### [GIVEN REQUEST]
Rewrite all the rows below, keeping the requests, but multiply every coordinate in the answers by 0.45 and round to whole numbers, with halves rounded up. Leave all other text unchanged, and leave the pictures out.

-- -- --

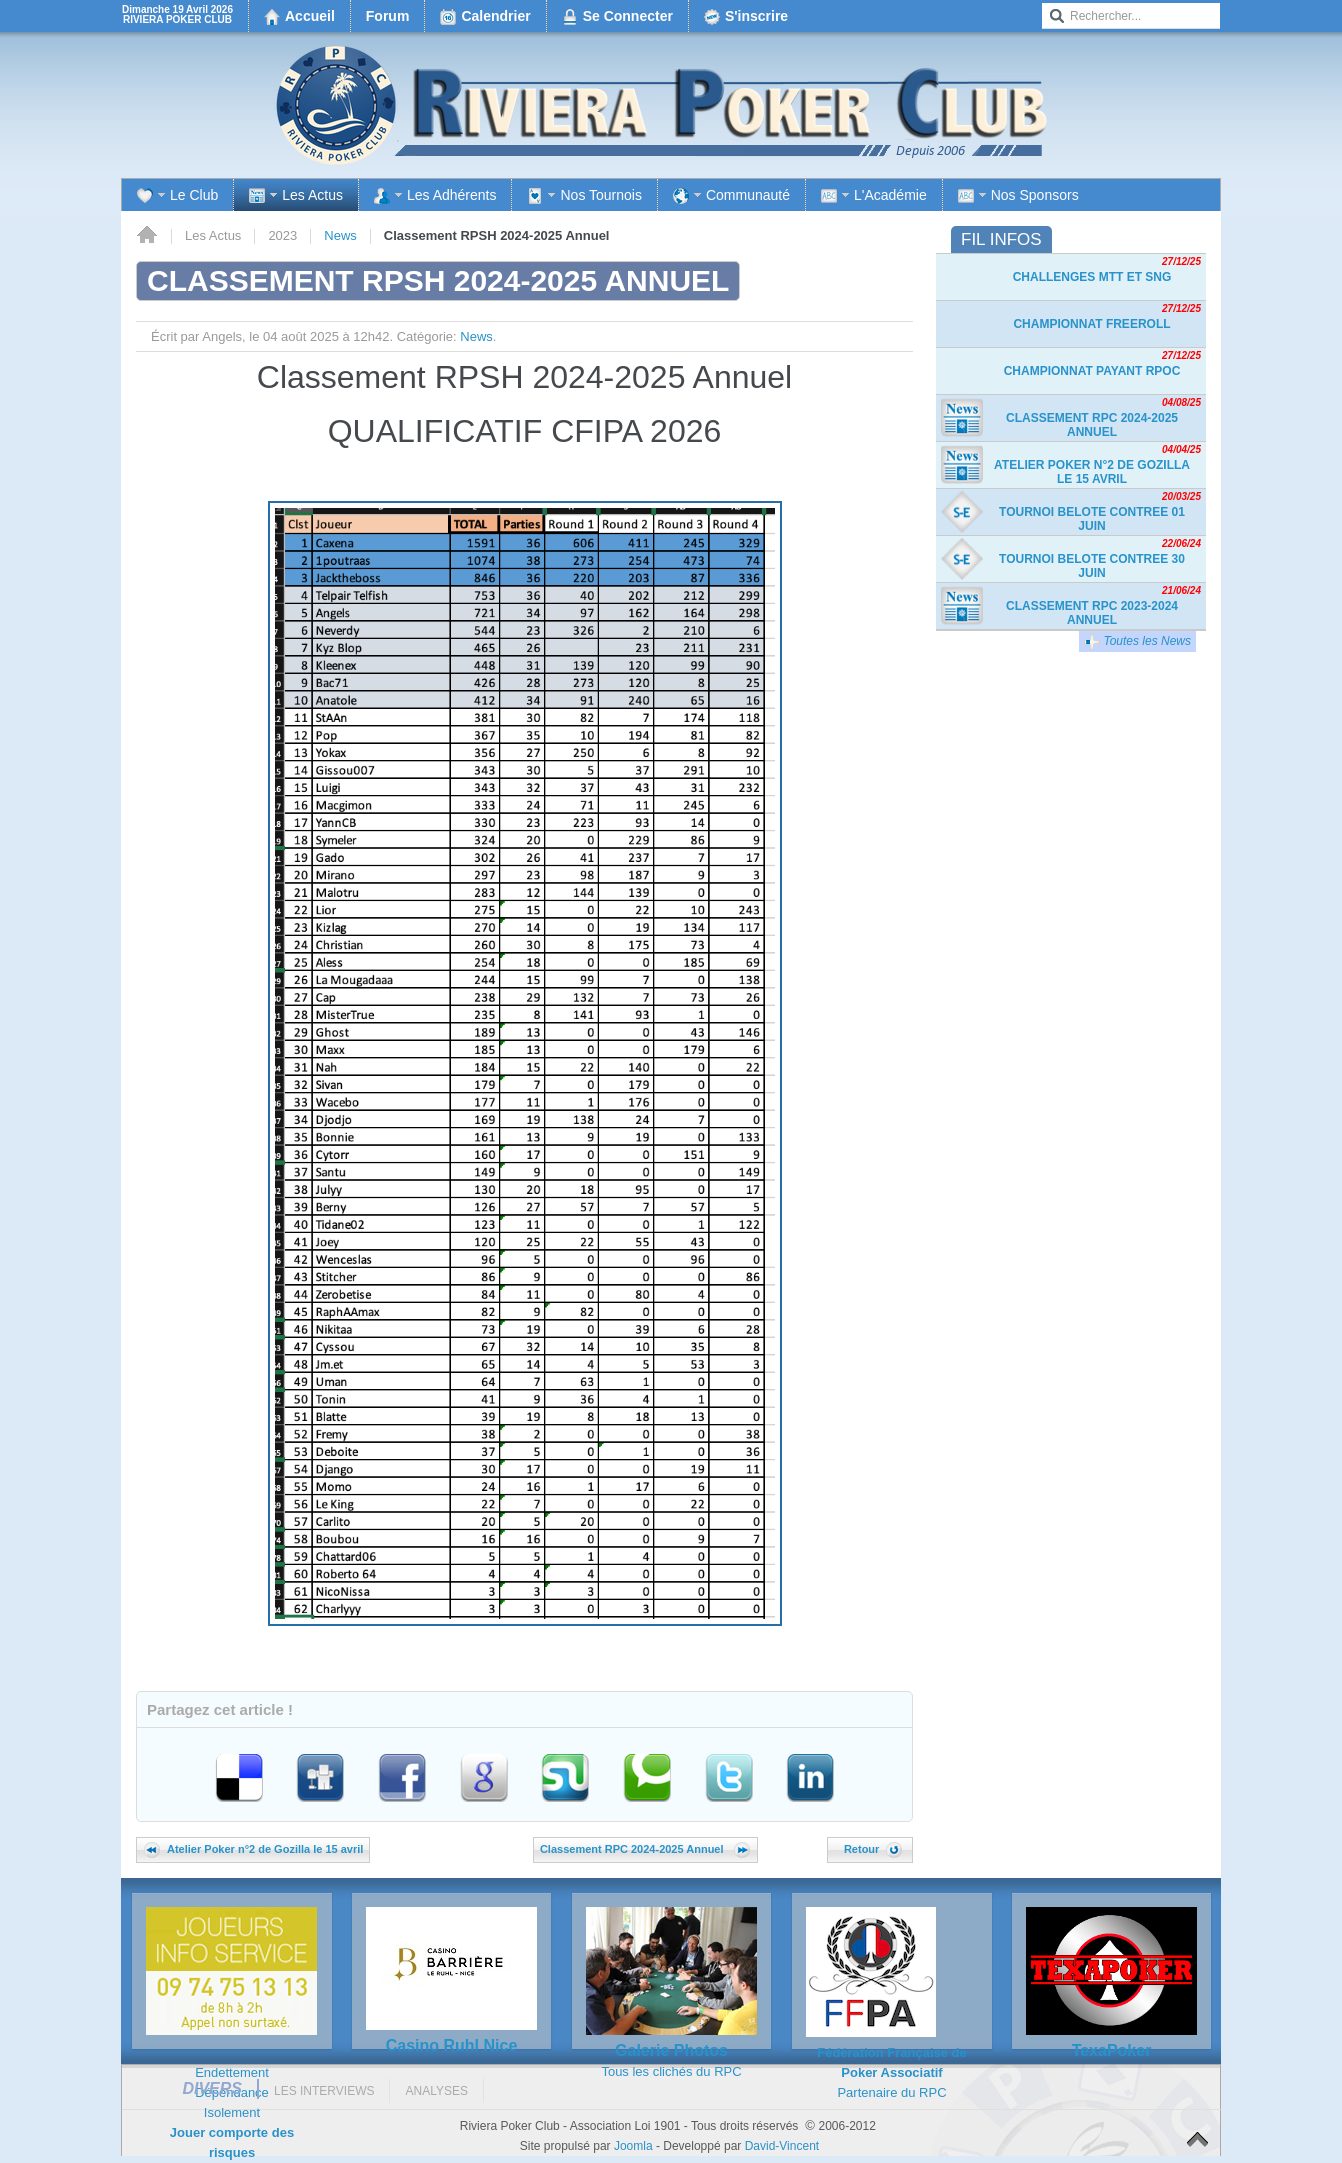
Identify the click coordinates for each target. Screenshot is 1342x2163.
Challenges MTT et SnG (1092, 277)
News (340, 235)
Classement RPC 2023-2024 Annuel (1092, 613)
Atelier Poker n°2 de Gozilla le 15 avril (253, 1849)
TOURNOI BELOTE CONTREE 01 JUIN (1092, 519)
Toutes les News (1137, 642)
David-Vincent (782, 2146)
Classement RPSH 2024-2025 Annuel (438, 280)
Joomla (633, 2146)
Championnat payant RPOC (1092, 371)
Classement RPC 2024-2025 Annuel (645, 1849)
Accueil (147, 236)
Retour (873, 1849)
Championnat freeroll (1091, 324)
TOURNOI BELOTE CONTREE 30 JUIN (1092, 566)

-- -- --

### [EXPECTED ANSWER]
Identify the click coordinates for each target. Screenshot is 1342x2163.
Challenges MTT et SnG (491, 125)
News (153, 106)
Classement RPC 2023-2024 Annuel (491, 276)
Atelier Poker n°2 de Gozilla le 15 avril (114, 832)
TOURNOI BELOTE CONTREE 01 JUIN (491, 234)
Toutes les News (512, 289)
David-Vincent (352, 966)
Classement RPSH 2024-2025 Annuel (197, 126)
Joomla (285, 966)
Championnat payant RPOC (491, 167)
Classement RPC 2024-2025 Annuel (290, 832)
Accueil (66, 106)
Retour (393, 832)
Championnat freeroll (491, 146)
TOURNOI BELOTE CONTREE 30 JUIN (491, 255)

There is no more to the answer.